Products
Cat scratching posts: a buyer's guide for owners who want their cats to actually use them
Most scratching posts sold in US pet stores fail one of three tests: too short, too unstable, or wrong material. The criteria that produce a post your cat will use, the placement strategy, and the brands that consistently deliver.
In 30 seconds
Scratching is not optional for cats. It is claw maintenance, scent marking, stretching, and stress relief, all in one behavior. A cat without an appropriate scratching surface will redirect to furniture. The reason most owner-bought scratching posts fail is mechanical: too short, too unstable, or wrong material. The criteria below produce a post a cat will use, and the brands listed are the ones that consistently meet those criteria.
The three failure modes of cheap scratching posts
Too short
Cats scratch by stretching to full length and pulling down. A post shorter than the cat's full body length stretched is useless. Most cats are 15-20 inches body length plus tail; a scratching post should be at least 28-32 inches tall for that motion.

--*--

WHAT YOU WILL DO:
[a] According to the cat scratching post guide, how tall should a scratching post be?
[b] Write the next part of the cat scratching post guide, picking up right after its final sentence and keeping the same style.

DATA LINES:
--*--

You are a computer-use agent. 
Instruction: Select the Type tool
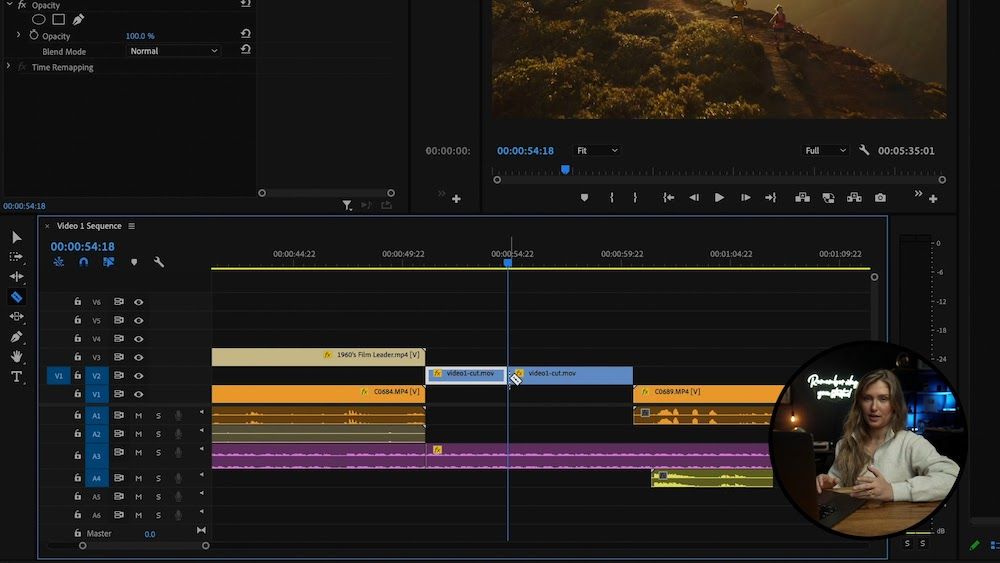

--*--

THE REPLIES:
[a] At least 28-32 inches tall.

[b]
Almost all scratching posts sold at major US pet stores under $30 are too short. They are designed for the shelf, not the cat.
Too unstable
A post that wobbles when the cat puts its weight against it is rejected within seconds. The post should be heavy and wide-based, with a base at least twice the height of the post diameter.
The test: push the top of the post laterally. If it tips or sways significantly, the cat will not use it.
Wrong material
Cats have material preferences. The four common materials, ranked by typical cat preference:
- Sisal rope (woven, tightly wound, abrasive): most cats prefer this. Excellent claw exercise.
- Sisal fabric (woven flat panel, less abrasive): second choice for many cats.
- Cardboard (corrugated, flat or angled): excellent for many cats, especially flat scratchers. Cheap to replace.
- Carpeted posts: many cats reject because the texture is too similar to what they're being asked NOT to scratch (carpet at home).
Avoid carpeted posts.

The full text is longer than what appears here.